KURZE ÜBUNG A: Finde in den Einträgen jede Zeile, die die Zeichenfolge „will“ enthält, und gib diese Zeilen wieder. Groß- und Kleinschreibung ist zu beachten.

DOKUMENT:
Einerseits spricht Altmaier vom Abbau, andererseits sagt Rehberg, dass das nicht geht. Das ist schon eine merkwürdige Kombination.

Ein letztes Wort.

Herr Kollege, bitte.

Mein einziger Trost ist: Auch wenn Sie den Abschwung nicht werden verhindern können, richten Sie wahrscheinlich auch keinen größeren Schaden an; denn – –

(Das Mikrofon wird abgeschaltet)

Herr Kollege, ich habe Ihnen das Wort entzogen, weil Sie bereits fast eine Minute über Ihre Redezeit von fünf Minuten hinweg sind. Meine Nachsicht hat hier ihre Grenzen.

GEGEBENE EINTRÄGE:
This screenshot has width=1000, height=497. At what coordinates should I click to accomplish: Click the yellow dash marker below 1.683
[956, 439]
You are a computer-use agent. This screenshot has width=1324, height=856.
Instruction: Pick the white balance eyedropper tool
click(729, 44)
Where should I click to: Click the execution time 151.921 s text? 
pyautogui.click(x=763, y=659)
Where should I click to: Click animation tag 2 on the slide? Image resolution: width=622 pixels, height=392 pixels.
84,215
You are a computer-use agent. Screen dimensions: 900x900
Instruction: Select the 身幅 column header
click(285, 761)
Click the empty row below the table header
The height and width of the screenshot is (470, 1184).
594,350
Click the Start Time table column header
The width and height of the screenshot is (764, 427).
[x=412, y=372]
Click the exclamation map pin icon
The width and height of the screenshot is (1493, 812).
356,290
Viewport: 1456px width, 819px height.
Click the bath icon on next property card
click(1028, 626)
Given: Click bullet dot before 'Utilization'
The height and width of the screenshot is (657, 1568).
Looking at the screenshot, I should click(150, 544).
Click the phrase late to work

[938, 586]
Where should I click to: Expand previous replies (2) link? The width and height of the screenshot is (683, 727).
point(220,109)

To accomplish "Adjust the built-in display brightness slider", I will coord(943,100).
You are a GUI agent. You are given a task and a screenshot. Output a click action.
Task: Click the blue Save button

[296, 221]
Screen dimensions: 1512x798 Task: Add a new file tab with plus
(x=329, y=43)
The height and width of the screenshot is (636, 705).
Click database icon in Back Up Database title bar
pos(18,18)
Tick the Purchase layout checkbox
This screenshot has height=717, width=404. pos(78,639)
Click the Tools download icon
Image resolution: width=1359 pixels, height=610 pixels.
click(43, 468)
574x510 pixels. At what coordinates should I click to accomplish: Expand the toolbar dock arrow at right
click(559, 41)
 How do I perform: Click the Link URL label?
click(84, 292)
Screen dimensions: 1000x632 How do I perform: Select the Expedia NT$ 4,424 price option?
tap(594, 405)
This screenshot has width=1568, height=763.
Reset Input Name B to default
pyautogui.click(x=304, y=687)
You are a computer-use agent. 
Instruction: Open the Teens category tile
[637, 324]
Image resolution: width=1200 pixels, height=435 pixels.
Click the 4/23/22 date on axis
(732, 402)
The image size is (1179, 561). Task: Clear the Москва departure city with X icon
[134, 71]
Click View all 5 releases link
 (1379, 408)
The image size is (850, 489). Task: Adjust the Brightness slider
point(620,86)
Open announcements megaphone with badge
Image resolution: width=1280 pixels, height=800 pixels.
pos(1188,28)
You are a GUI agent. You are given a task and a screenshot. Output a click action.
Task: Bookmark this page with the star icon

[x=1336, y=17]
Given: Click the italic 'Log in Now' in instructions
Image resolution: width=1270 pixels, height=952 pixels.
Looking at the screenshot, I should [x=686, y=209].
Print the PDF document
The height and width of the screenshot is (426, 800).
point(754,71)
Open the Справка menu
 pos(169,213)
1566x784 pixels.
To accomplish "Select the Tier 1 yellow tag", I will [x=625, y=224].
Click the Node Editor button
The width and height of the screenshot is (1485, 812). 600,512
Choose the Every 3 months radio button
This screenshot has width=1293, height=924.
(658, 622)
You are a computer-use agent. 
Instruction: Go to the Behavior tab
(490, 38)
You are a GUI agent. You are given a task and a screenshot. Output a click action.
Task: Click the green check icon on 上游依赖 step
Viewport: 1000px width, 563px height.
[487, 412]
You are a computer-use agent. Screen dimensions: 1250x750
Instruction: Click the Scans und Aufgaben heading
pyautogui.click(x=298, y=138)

KURZE ÜBUNG B: Schreibe aus dem Dokument den Abschnitt ab, der bei den Worten „Herr Kollege, bitte.“ beginnt und nach „hier ihre Grenzen.“ endet.

ANTWORT ZUR AUFGABE A:
To accomplish "Adjust the built-in display brightness slider", I will coord(943,100).
To accomplish "Select the Tier 1 yellow tag", I will [x=625, y=224].

ANTWORT ZUR AUFGABE B:
Herr Kollege, bitte.

Mein einziger Trost ist: Auch wenn Sie den Abschwung nicht werden verhindern können, richten Sie wahrscheinlich auch keinen größeren Schaden an; denn – –

(Das Mikrofon wird abgeschaltet)

Herr Kollege, ich habe Ihnen das Wort entzogen, weil Sie bereits fast eine Minute über Ihre Redezeit von fünf Minuten hinweg sind. Meine Nachsicht hat hier ihre Grenzen.